**PASSAGE PROVIDED**:
━━━━━━
Our new report, Turkey: Presidential Decrees is now available on law.gov. The report provides an overview of the president’s power to issue presidential decrees under the Turkish Constitution. The presidential decree is a rulemaking instrument that the president of Turkey can issue without prior authorization or delegation from the legislature. This rulemaking power was introduced to the Turkish constitutional system with the amendments adopted in 2017.

Title page of the Law Library’s report “Turkey: Presidential Decrees”

The introduction of the presidential decree is a novel and unprecedented development in the Turkish constitutional law tradition. With it, the executive is given the authority to issue rules directly without a delegation from the legislature or without being limited to issuing rules implementing statutory law. Consequently, the question of the limits of the president’s power to regulate via presidential decrees has become a focal point in legal scholarship in the last few years, with authors attempting to establish the theoretical foundations of the power and pointing out its potential risks.

Since 2020, the Constitutional Court’s jurisprudence, created in the context of constitutional challenges brought against presidential decrees, started to shape the limits to the president’s power to issue decrees on a case-by-case basis. This jurisprudence has generated many responses in legal scholarship. Since its introduction, 89 presidential decrees have been issued, mostly regulating the organization of the central administration, but also touching on other subject matter.

The Law Library’s report surveys the recent scholarship and the foundational Constitutional Court decisions on presidential decrees, emphasizing what we know and do not know regarding the scope and limits of this novel presidential power. The report also examines a controversy that arose from President Erdogan’s use of a presidential act to withdraw Turkey from the Istanbul Convention without the consent of the legislature, based on an authority granted by a presidential decree, a development that might have implications for Turkish foreign relations law.
━━━━━━
**GIVEN DATA**:
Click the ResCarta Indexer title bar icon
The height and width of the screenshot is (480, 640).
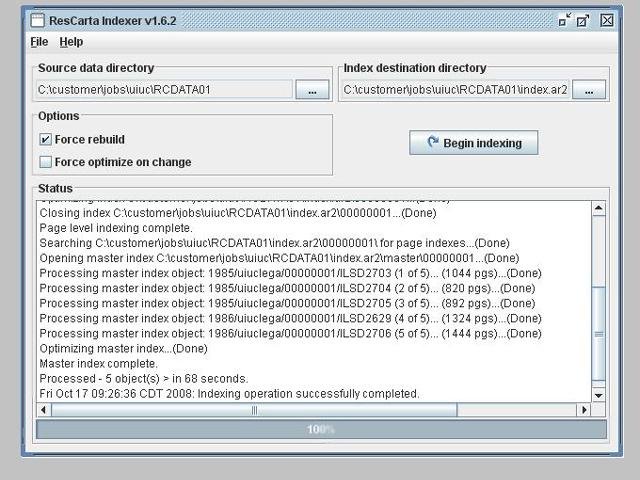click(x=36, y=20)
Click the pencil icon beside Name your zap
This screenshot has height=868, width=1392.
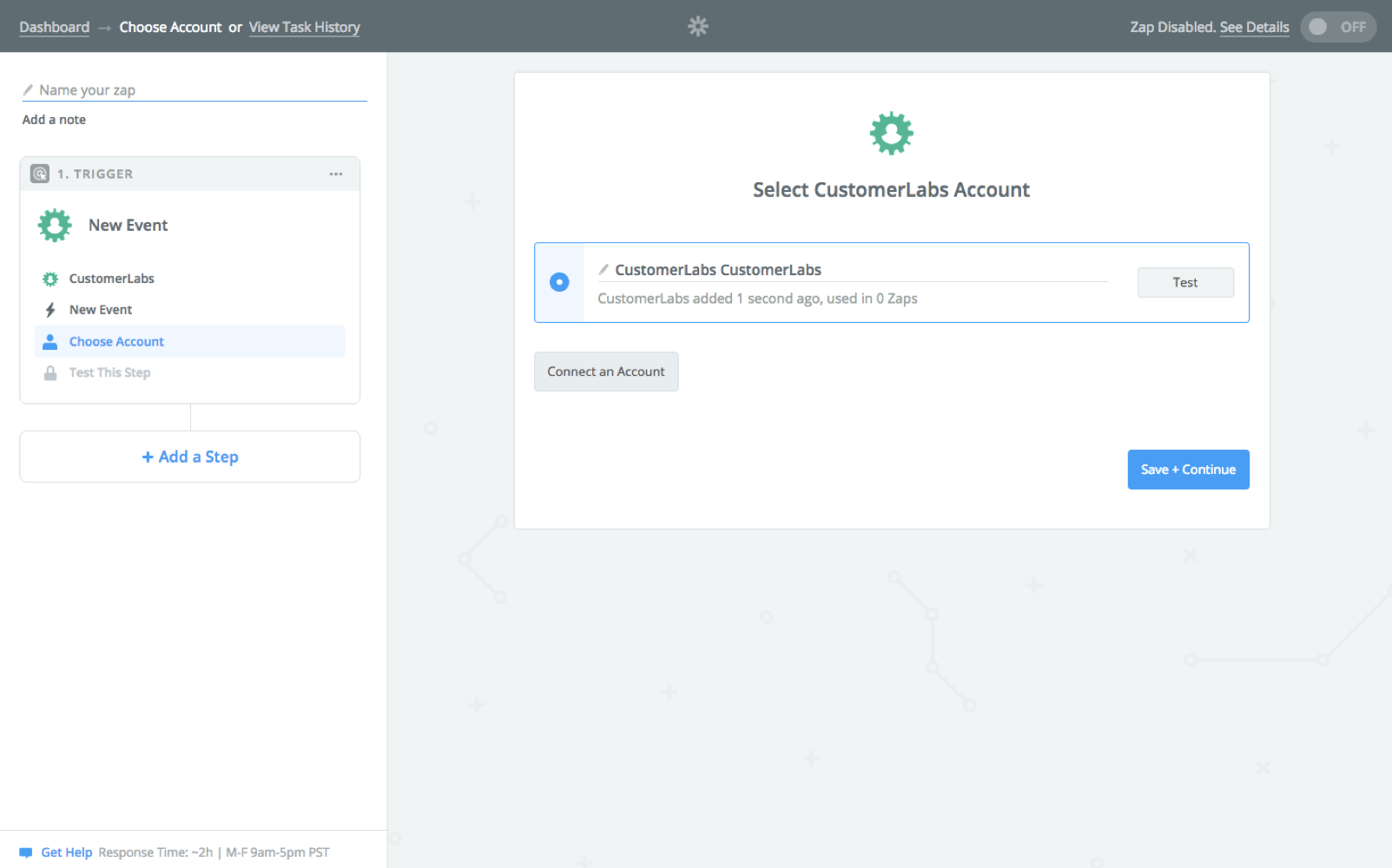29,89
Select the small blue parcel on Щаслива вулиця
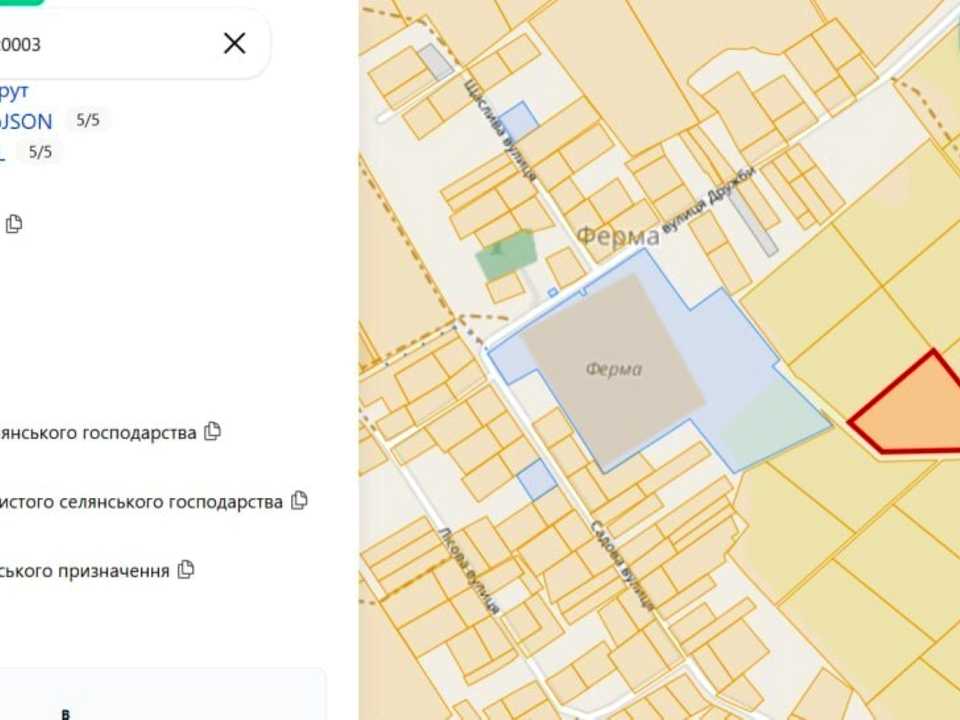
━━━━━━
**WHAT THIS EXERCISE ASKS**:
- A) From the passage on Turkey's presidential decrees, extract the text between "Title page of" and "its potential risks.", inclusive.
- B) In the rows, rewrite the lines from the one containing "Click the pencil icon beside Name your zap" through the end of the rows, inclusive, changing "pencil icon" to "edit icon" and keeping everything else the same. Give only those lines, and omit the pictures.
The rows have no connection to the passage on Turkey's presidential decrees.

**ANSWERS FOR THIS EXERCISE**:
- A)
Title page of the Law Library’s report “Turkey: Presidential Decrees”

The introduction of the presidential decree is a novel and unprecedented development in the Turkish constitutional law tradition. With it, the executive is given the authority to issue rules directly without a delegation from the legislature or without being limited to issuing rules implementing statutory law. Consequently, the question of the limits of the president’s power to regulate via presidential decrees has become a focal point in legal scholarship in the last few years, with authors attempting to establish the theoretical foundations of the power and pointing out its potential risks.

- B)
Click the edit icon beside Name your zap
This screenshot has height=868, width=1392.
29,89
Select the small blue parcel on Щаслива вулиця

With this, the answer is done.